5.マルチモーダル・アプローチ(MMA): このアプローチを用いた1つの研究では、2つのモードが用いられた:
・13のセクションからなるツールキットで、親族の個々のニーズに応じて柔軟に使用
できる。 セクションには、精神病とは何か、肯定的な症状の管理、危機への対処、
ストレスの管理-異なる考え方、治療の選択肢、将来、リソースディレクトリに関する
情報とアドバイスが含まれている。
・それぞれの各参加者は、早期介入サービスのサポートワーカーによってツールキットの
使用をサポートされた。 サポートはEメールまたは電話(親族の希望)で、6ヶ月間に
わたり週1時間まで行われた。 サポートは、親族が直面する主な困難を特定し、ツール
キットの中で最も関連性の高い情報や戦略を見つけられるように導くことを目標とした。
いずれも比較対象は通常治療であった。 薬理学的または非心理学的治療介入は除外された。 異なる心理学的介入間の比較は行われなかった。

このシステマティックレビューの結果では、SMI患者の介護者の負担軽減における心理教育の有効性が強く支持されました。
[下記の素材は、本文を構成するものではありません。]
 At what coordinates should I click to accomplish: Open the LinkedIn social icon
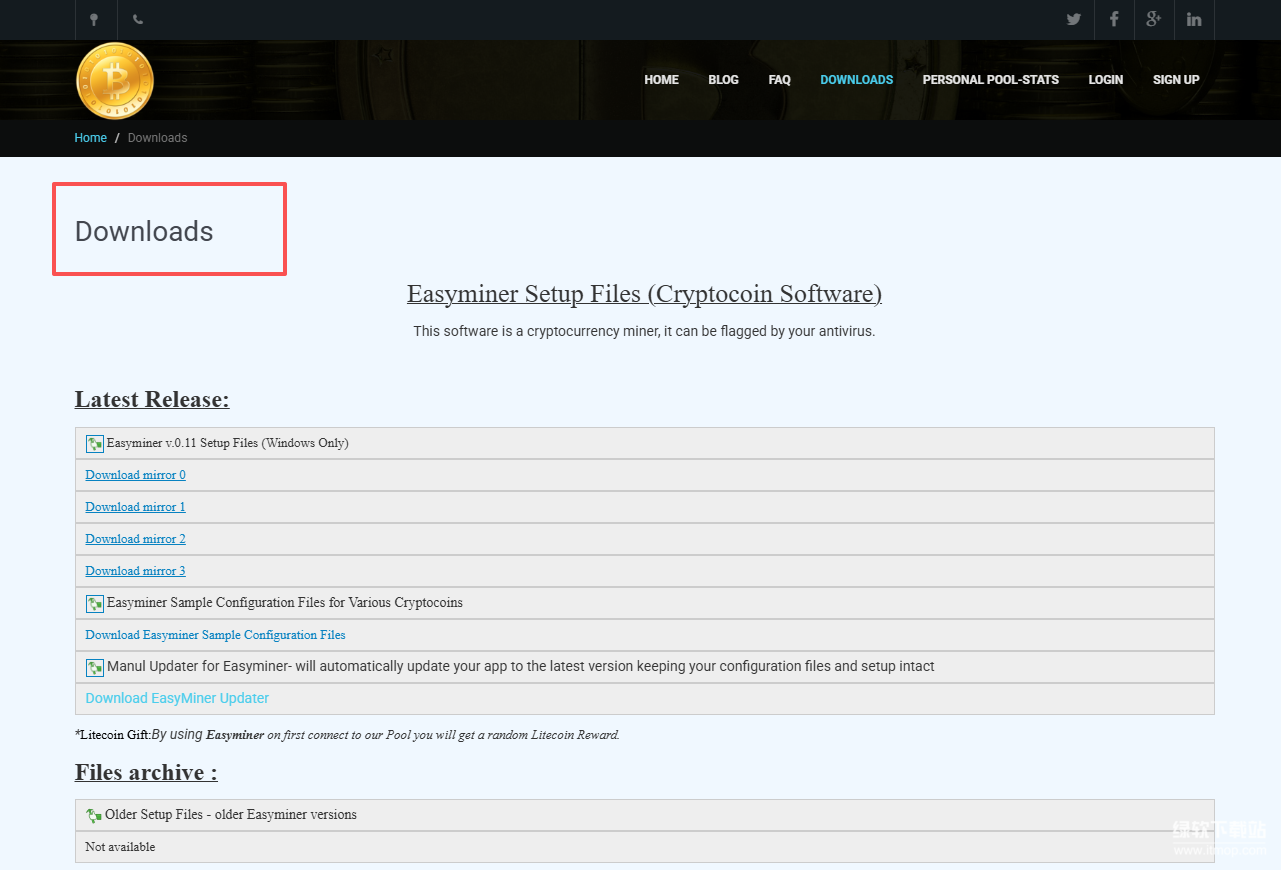pos(1194,20)
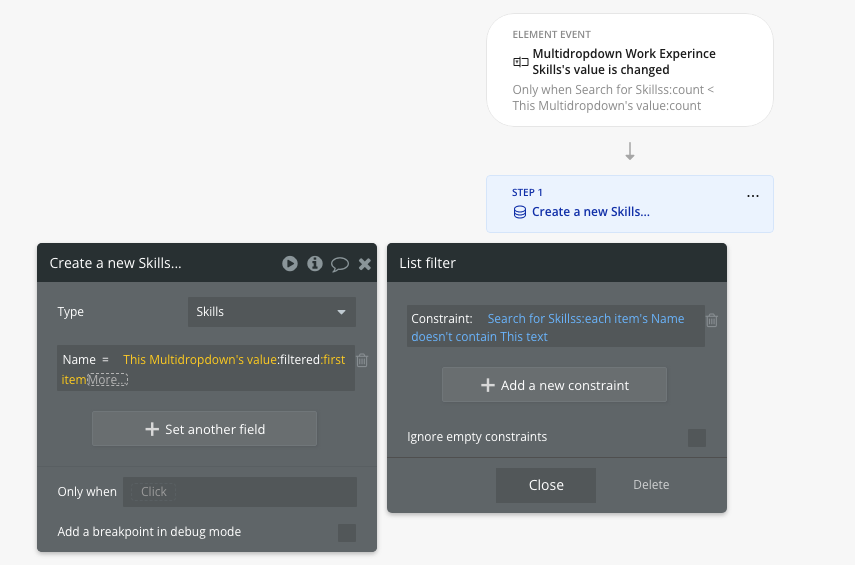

そしてこの介入の柔軟性と費用対効果が強調されました。心理教育は、SMI患者のケアに役立つ情報を介護者に提供するアプローチであり、患者のコンプライアンスを効果的に改善し、再発率を低下させ、介護者の世界的な病的状態と負担を軽減したとされています。したがって心理教育を実施することで、メンタルヘルスサービスは介護者の負担を軽減し、介護者のメンタルヘルスを改善することができ、 また、医療制度の財政的負担を軽減することにもつながるとされています。
筆者らは結論として、SMI患者の介護者に対して様々な心理的介入が行われていることを示し、 利用可能な介入の中では心理教育が介助者に対する最も研究された介入として浮上しました。 対象となった研究では、通常治療よりも介入群を支持する結果が有意に多かったと述べられています。 筆者らはこのシステマティックレビューで得られた利用可能なエビデンスの強さに基づくと、心理教育による介入の結果は、一般化可能性(他の場面でも同様の影響力を得ることができるとみなせること)の基準を満たしていると結論づけることができる、としています。
最後までお読みいただいた方、ありがとうございました。